Outdoor play: no screens required

Cast your mind back merely two decades ago and the thought of children sitting in front of screens would send shivers down any mother’s spine. The good old days when too much TV would set your eyes square and kill your brain cells! We all laugh, but mum was probably right all along.

Don’t tell her.

I’m certainly not about to throw it all out there and ban screens from my household. I value my sanity and, let’s be honest, ‘100 per cent screen-free’ is one heck of a claim in the 21st century.

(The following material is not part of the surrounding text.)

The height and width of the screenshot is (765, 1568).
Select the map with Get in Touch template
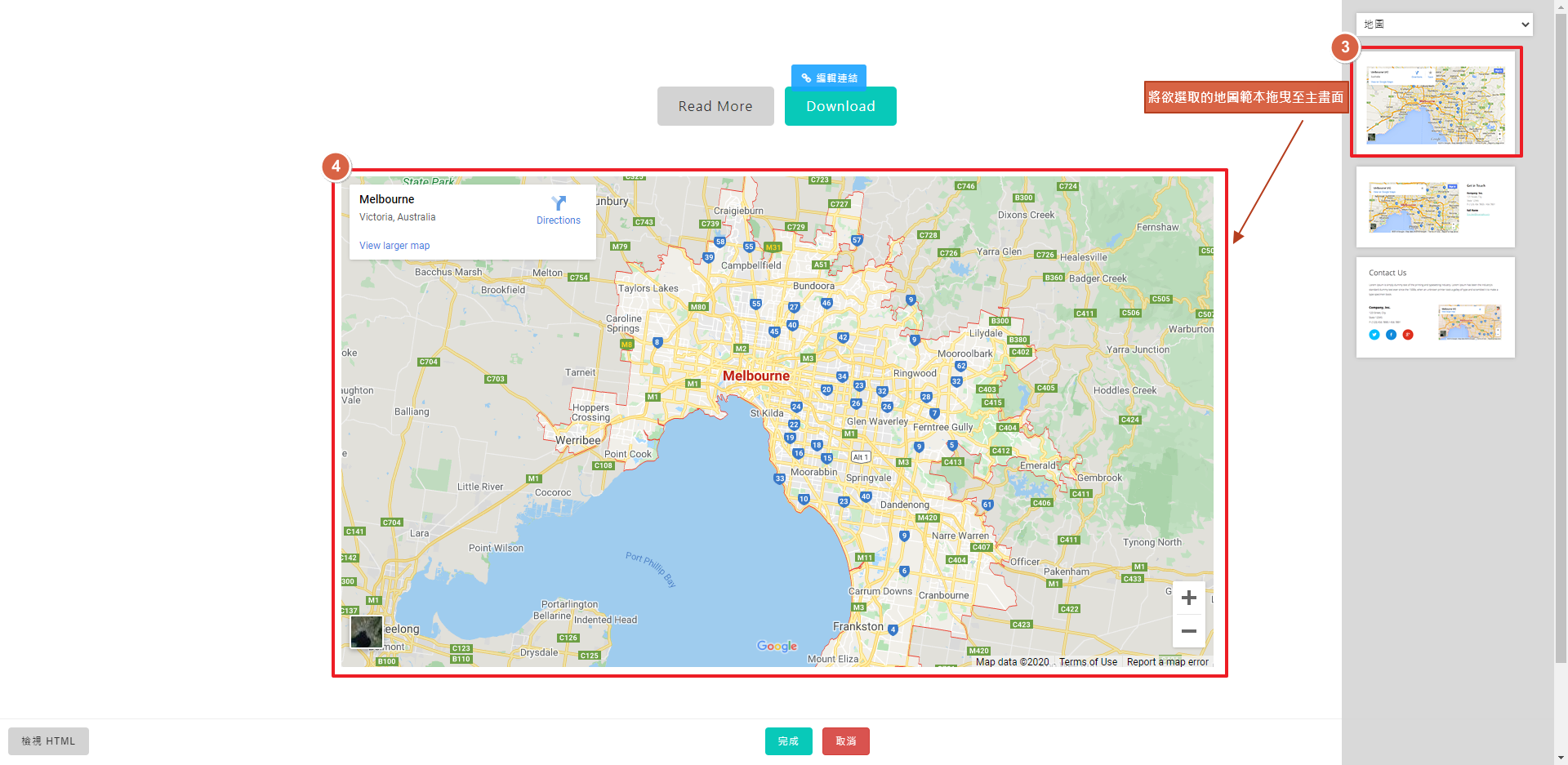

That said, instead of preaching on and perhaps judging other households who do have a lot of screentime, it would be beneficial if we all simply remembered how great things can be if you just turn off the phone/tablet/tele/laptop/games console [delete as required] for a short while and enjoy being outdoors. Or just being.

Just being.

Christmas is a fabulous time to encourage children to switch off the screen and spend time doing other stuff. Gifting outdoorsy items such as skates, scooters, and skateboards, for example, is exciting and they’ll want to get out there to play with the friends.

Rather than creating rules and regulations for screen time, how about we just make the other stuff just as fun so it appeals to our kids, tweens, and teens.

Mind-blowing, I know.

As well as reducing the amount of time spent on YouTube, Fortnite, and [enter your tech nemesis here], it’s more about kids reaping the rewards of outdoor play. Health wise, fresh air improves their blood pressure and heart rate, they’re running around, exercising, working their body, increasing the oxygen flow in their blood. It’s all good.

But there’s more to it than that. Sure, they’re not sat still indoors, scoffing, sweets. Thumbs up. Really, though, outdoor play is about developing skills, learning independence, creatively spending time. Seeing friends, enhancing social skills, improving overall wellbeing as little human creatures who very much need and enjoy spending time with other little human creatures.

We know enjoyment of exercise and social skills are important long-term. We have that knowledge nowadays. We’re privileged in that way. With that in mind, as parents, let’s get nostalgic and make playing outdoors as appealing as it was, way back when.